Mike Hale, “Like Ross, Rachel and Company, but With Faster Hook-Ups” (on the tv show Friends With Benefits), NYT Arts section, August 8:
… it combines a single-camera, mildly absurdist style and raunchy humor with stock sitcom situations. It’s the kind of show in which a lamely suggestive joke about a vajazzled woman – one with a bejeweled genital area – giving birth (“The kid came out looking like a disco ball!:) is followed by reaction shots of everyone in the scene laughing.
That’s the verb vajazzle, a portmanteau of either vagina or the euphemism vajayjay with bedazzle.
The portmanteau vajazzle was new to me (and seems to be genuinely recent; see below), as it was to Roger at the webcomic Micro and Macro:
Note vagoogly eyes (with its reference to Barney Google). The vajazzling in the cartoon is in the neighborhood of the vagina, but not actually in the crotch — as in this photo:
Some vajazzlings are as far north as the navel. But some go all the way south, as in this butterfly vajazzling:
Should You Vajazzle Your Vajayjay?
You’ve tried everything to spruce up your lady parts. First, you made sure your garden was neat and tidy. Then, you trimmed up the hedges. (Read Does Bikini Razor Commercial Go Too Far?) Finally, you decided to go for the gold and deforested all of “virginia.” Where does a girl go from here?

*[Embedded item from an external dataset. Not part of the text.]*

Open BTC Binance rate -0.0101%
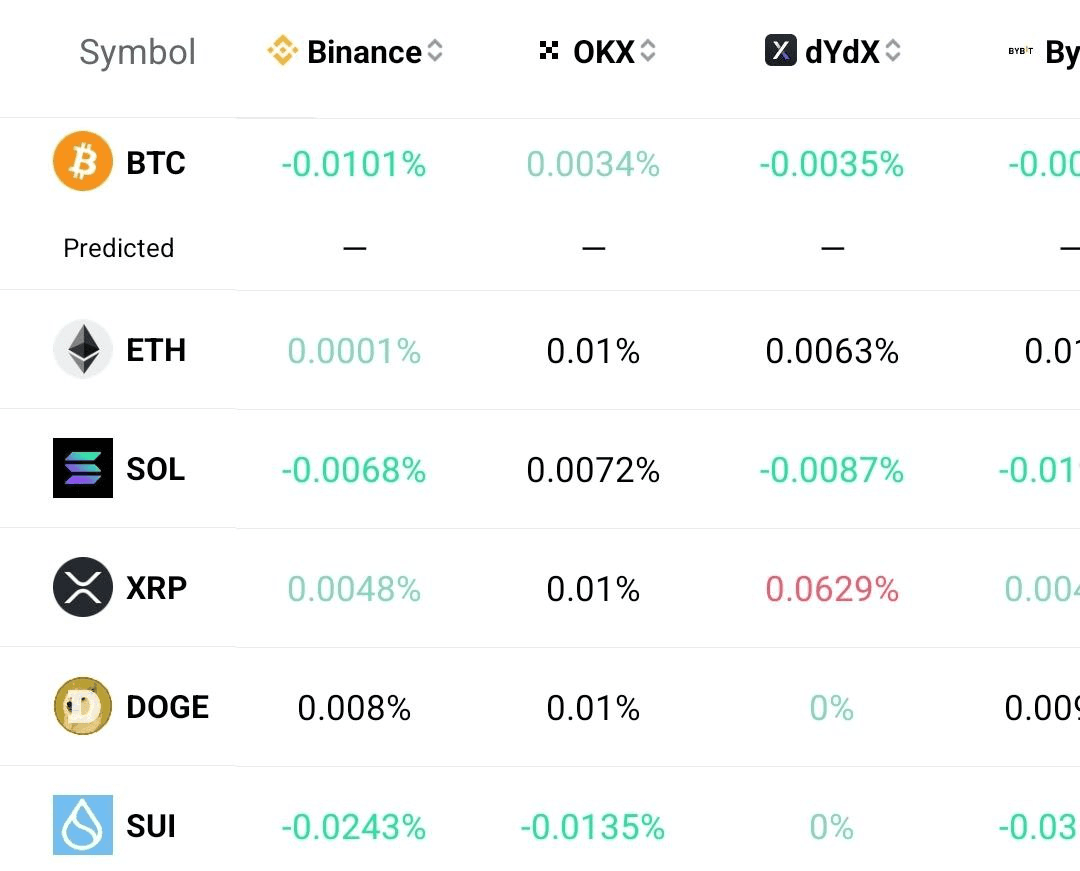 coord(354,164)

One sparkly, special word: Vajazzle.
Vajazzling is a burgeoning beauty treatment, popular with celebs and kinky Martha Stewart-ites alike, that involves ladies bedazzling their freshly waxed lady parts just as they would their neato neckerchiefs or fancy fannypacks – with tiny, magical crystals.
So women aren’t just obsessively coiffing their “areas” to look like pre-teen Barbies – they’re now glue-sticking Barbie’s earrings down below, too?

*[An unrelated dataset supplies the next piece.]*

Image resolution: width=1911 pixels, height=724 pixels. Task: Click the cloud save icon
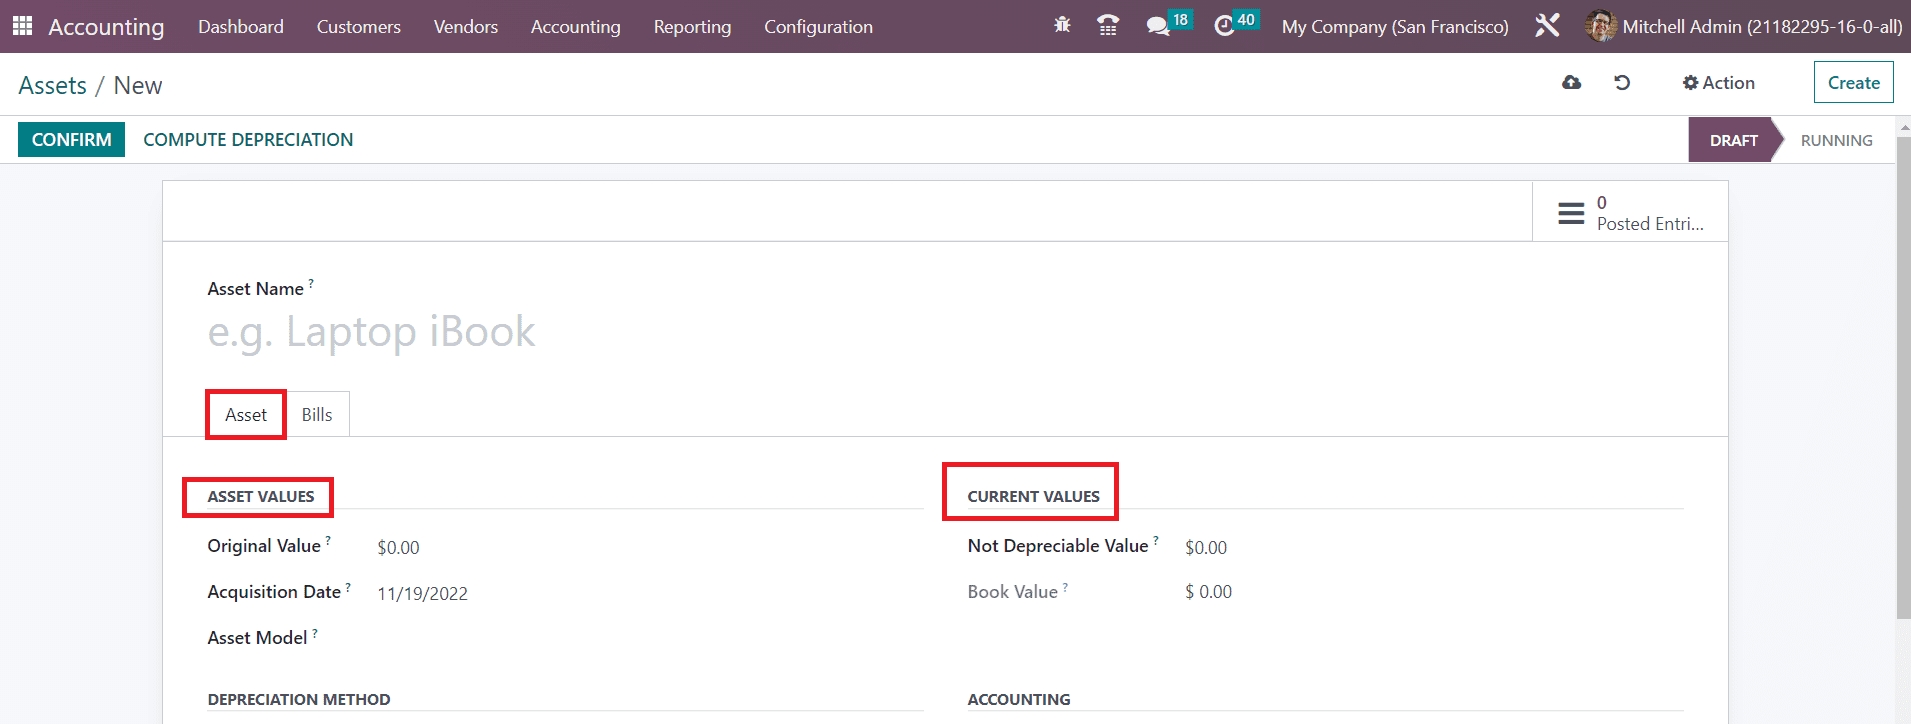(x=1571, y=83)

Jennifer Love Hewitt sparked this sparkly trend a few weeks ago when she announced her labia luster on Lopez Tonight. “After a breakup, a friend of mine Swarovski-crystalled my precious lady,” J.Love said, while discussing her new dating book. “It shined like a disco ball, so I have a whole chapter in there on how women should vajazzle their vajayjays.”
(BettyConfidential also calls them labia sprinkles.)
The medical term vagina went into the general vocabulary some time ago, and then, predictably, many people started treating it as (to some degree) a taboo word, so that alongside older euphemisms (like lady parts, lady, areas, and down below from BettyConfidential), vagina-based euphemisms developed: virginia and vajayjay above, vag elsewhere. Vajayjay‘s popularity apparently goes back to 2006 (though there are at least a few prior uses). Here’s the beginning of a Stephanie Rosenbloom column, “What Did You Call It?” in the NYT on October 28, 2007:
THIS is the story of how a silly-sounding word reached the ear of a powerful television producer, and in only seconds of air time, expanded the vocabularies — for better or worse — of legions of women.
It began on Feb. 12, 2006, when viewers of the ABC series “Grey’s Anatomy” heard the character Miranda Bailey, a pregnant doctor who had gone into labor, admonish a male intern, “Stop looking at my vajayjay.”
The line sprang from an executive producer’s need to mollify standards and practices executives who wanted the script to include fewer mentions of the word vagina.
The scene, however, had the unintended effect of catapulting vajayjay (also written va-jay-jay) into mainstream speech. Fans of “Grey’s Anatomy” expressed their approval of the word on message boards and blogs.
The show’s most noted fan, Oprah Winfrey, began using it on her show, effectively legitimizing it for some 46 million American viewers each week.
“I think vajayjay is a nice word, don’t you?” she asked her audience.
Rosenbaum goes on to chronicle the word’s spread in the popular media and to turn to linguists and opinion-makers:
The swift adoption of vajayjay is not simply about pop culture’s ability to embrace new slang. Neologisms are always percolating. What this really demonstrates, say some linguists, is that there was a vacuum in popular discourse, a need for a word for female genitalia that is not clinical, crude, coy, misogynistic or descriptive of a vagina from a man’s point of view.
– citing Geoff Nunberg, Eve Ensler (of The Vagina Monologues), Carol Livoti (author of Vaginas: An Owner’s Manual), Gloria Steinem, John McWhorter, and Steve Pinker. Plus earlier uses of the word.
Some object to the word as too precious, childish, or cutesy, but if it continues to be popular no doubt it too will move along the euphemism treadmill (as Pinker calls it) and become a (mildly) dirty word itself.
How long vajazzling will be popular is anyone’s guess.